[START OF Information supplied]

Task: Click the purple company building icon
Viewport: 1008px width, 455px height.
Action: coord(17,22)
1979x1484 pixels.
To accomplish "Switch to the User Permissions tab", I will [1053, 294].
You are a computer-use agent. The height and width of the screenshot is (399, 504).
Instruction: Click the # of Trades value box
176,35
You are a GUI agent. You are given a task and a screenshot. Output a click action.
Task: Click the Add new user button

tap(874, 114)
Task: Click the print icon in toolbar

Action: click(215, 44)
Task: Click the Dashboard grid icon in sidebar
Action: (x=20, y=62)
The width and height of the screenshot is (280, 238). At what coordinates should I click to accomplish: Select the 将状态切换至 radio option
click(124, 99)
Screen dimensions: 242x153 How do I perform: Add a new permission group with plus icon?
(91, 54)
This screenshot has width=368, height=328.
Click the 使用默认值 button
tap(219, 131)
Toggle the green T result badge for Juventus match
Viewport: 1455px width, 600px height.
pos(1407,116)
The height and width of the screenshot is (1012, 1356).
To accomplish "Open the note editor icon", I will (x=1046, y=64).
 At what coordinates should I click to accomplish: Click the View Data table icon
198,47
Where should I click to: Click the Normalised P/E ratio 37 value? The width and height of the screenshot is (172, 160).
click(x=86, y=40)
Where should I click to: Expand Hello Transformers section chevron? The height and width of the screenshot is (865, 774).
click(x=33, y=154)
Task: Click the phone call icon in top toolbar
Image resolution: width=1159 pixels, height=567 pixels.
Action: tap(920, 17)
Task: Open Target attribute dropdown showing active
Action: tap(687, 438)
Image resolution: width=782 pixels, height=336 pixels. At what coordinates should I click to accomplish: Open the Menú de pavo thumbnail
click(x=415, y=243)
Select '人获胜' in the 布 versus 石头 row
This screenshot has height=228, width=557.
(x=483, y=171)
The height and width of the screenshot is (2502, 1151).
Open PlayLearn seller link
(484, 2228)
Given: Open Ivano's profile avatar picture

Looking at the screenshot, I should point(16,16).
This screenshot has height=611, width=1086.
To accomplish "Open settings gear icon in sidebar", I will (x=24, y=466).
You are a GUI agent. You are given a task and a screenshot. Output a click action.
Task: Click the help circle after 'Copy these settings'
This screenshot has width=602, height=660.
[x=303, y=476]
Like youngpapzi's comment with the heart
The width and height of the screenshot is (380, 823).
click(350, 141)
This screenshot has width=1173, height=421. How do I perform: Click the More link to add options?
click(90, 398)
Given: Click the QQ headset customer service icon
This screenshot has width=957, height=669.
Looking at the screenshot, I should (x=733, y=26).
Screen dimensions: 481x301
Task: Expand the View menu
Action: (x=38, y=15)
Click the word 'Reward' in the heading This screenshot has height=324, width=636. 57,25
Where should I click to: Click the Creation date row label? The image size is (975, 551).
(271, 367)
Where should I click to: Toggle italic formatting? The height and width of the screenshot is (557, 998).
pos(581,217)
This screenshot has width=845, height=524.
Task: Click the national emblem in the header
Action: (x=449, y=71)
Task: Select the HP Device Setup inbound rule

[END OF Information supplied]

Task goal ▸ Copy out every one of the records above, word for word, with nothing changed.

Exercise response ▸
Task: Click the purple company building icon
Viewport: 1008px width, 455px height.
Action: coord(17,22)
1979x1484 pixels.
To accomplish "Switch to the User Permissions tab", I will [1053, 294].
You are a computer-use agent. The height and width of the screenshot is (399, 504).
Instruction: Click the # of Trades value box
176,35
You are a GUI agent. You are given a task and a screenshot. Output a click action.
Task: Click the Add new user button

tap(874, 114)
Task: Click the print icon in toolbar

Action: click(215, 44)
Task: Click the Dashboard grid icon in sidebar
Action: (x=20, y=62)
The width and height of the screenshot is (280, 238). At what coordinates should I click to accomplish: Select the 将状态切换至 radio option
click(124, 99)
Screen dimensions: 242x153 How do I perform: Add a new permission group with plus icon?
(91, 54)
This screenshot has width=368, height=328.
Click the 使用默认值 button
tap(219, 131)
Toggle the green T result badge for Juventus match
Viewport: 1455px width, 600px height.
pos(1407,116)
The height and width of the screenshot is (1012, 1356).
To accomplish "Open the note editor icon", I will (x=1046, y=64).
 At what coordinates should I click to accomplish: Click the View Data table icon
198,47
Where should I click to: Click the Normalised P/E ratio 37 value? The width and height of the screenshot is (172, 160).
click(x=86, y=40)
Where should I click to: Expand Hello Transformers section chevron? The height and width of the screenshot is (865, 774).
click(x=33, y=154)
Task: Click the phone call icon in top toolbar
Image resolution: width=1159 pixels, height=567 pixels.
Action: tap(920, 17)
Task: Open Target attribute dropdown showing active
Action: tap(687, 438)
Image resolution: width=782 pixels, height=336 pixels. At what coordinates should I click to accomplish: Open the Menú de pavo thumbnail
click(x=415, y=243)
Select '人获胜' in the 布 versus 石头 row
This screenshot has height=228, width=557.
(x=483, y=171)
The height and width of the screenshot is (2502, 1151).
Open PlayLearn seller link
(484, 2228)
Given: Open Ivano's profile avatar picture

Looking at the screenshot, I should point(16,16).
This screenshot has height=611, width=1086.
To accomplish "Open settings gear icon in sidebar", I will (x=24, y=466).
You are a GUI agent. You are given a task and a screenshot. Output a click action.
Task: Click the help circle after 'Copy these settings'
This screenshot has width=602, height=660.
[x=303, y=476]
Like youngpapzi's comment with the heart
The width and height of the screenshot is (380, 823).
click(350, 141)
This screenshot has width=1173, height=421. How do I perform: Click the More link to add options?
click(90, 398)
Given: Click the QQ headset customer service icon
This screenshot has width=957, height=669.
Looking at the screenshot, I should (x=733, y=26).
Screen dimensions: 481x301
Task: Expand the View menu
Action: (x=38, y=15)
Click the word 'Reward' in the heading This screenshot has height=324, width=636. 57,25
Where should I click to: Click the Creation date row label? The image size is (975, 551).
(271, 367)
Where should I click to: Toggle italic formatting? The height and width of the screenshot is (557, 998).
pos(581,217)
This screenshot has width=845, height=524.
Task: Click the national emblem in the header
Action: (x=449, y=71)
Task: Select the HP Device Setup inbound rule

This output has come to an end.